> [SET PROBLEM]
Write out the data from the line containing "Image resolution: width=491" through the line containing "Click the North" as a numbered list, leaving out any blank lines.

> [RECORDED INFORMATION]
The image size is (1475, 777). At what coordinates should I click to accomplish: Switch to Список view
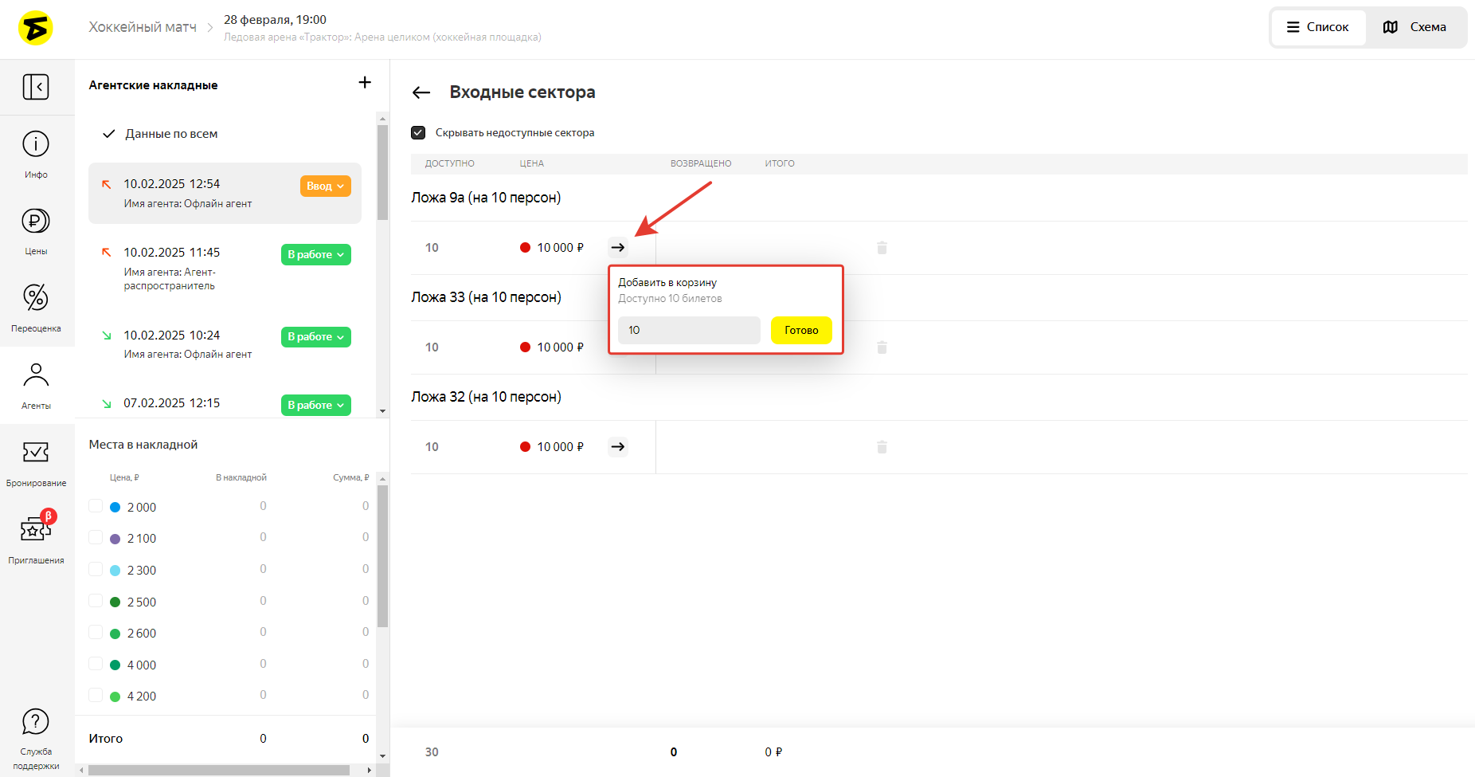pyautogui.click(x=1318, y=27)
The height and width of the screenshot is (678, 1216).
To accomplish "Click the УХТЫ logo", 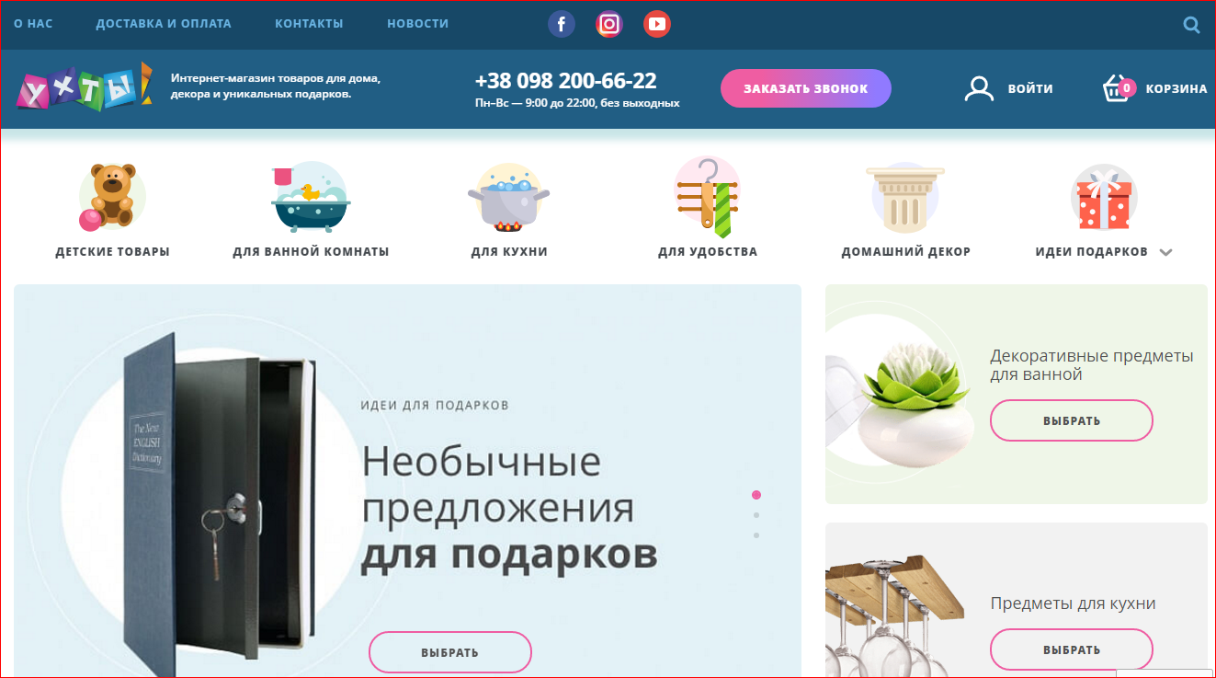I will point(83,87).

---

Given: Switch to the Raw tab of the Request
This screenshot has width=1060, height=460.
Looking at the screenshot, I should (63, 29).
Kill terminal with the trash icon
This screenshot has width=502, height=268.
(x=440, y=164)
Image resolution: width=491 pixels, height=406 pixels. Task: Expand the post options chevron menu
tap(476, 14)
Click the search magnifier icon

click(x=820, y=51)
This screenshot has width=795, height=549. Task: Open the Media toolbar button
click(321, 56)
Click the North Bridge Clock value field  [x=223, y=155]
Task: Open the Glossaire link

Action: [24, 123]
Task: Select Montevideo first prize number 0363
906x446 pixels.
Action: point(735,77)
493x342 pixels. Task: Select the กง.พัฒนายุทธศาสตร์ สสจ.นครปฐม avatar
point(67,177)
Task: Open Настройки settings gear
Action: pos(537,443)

> [PROBLEM SOLUTION]
1. Image resolution: width=491 pixels, height=406 pixels. Task: Expand the post options chevron menu
2. tap(476, 14)
3. Click the search magnifier icon
4. click(x=820, y=51)
5. This screenshot has width=795, height=549. Task: Open the Media toolbar button
6. click(321, 56)
7. Click the North Bridge Clock value field  [x=223, y=155]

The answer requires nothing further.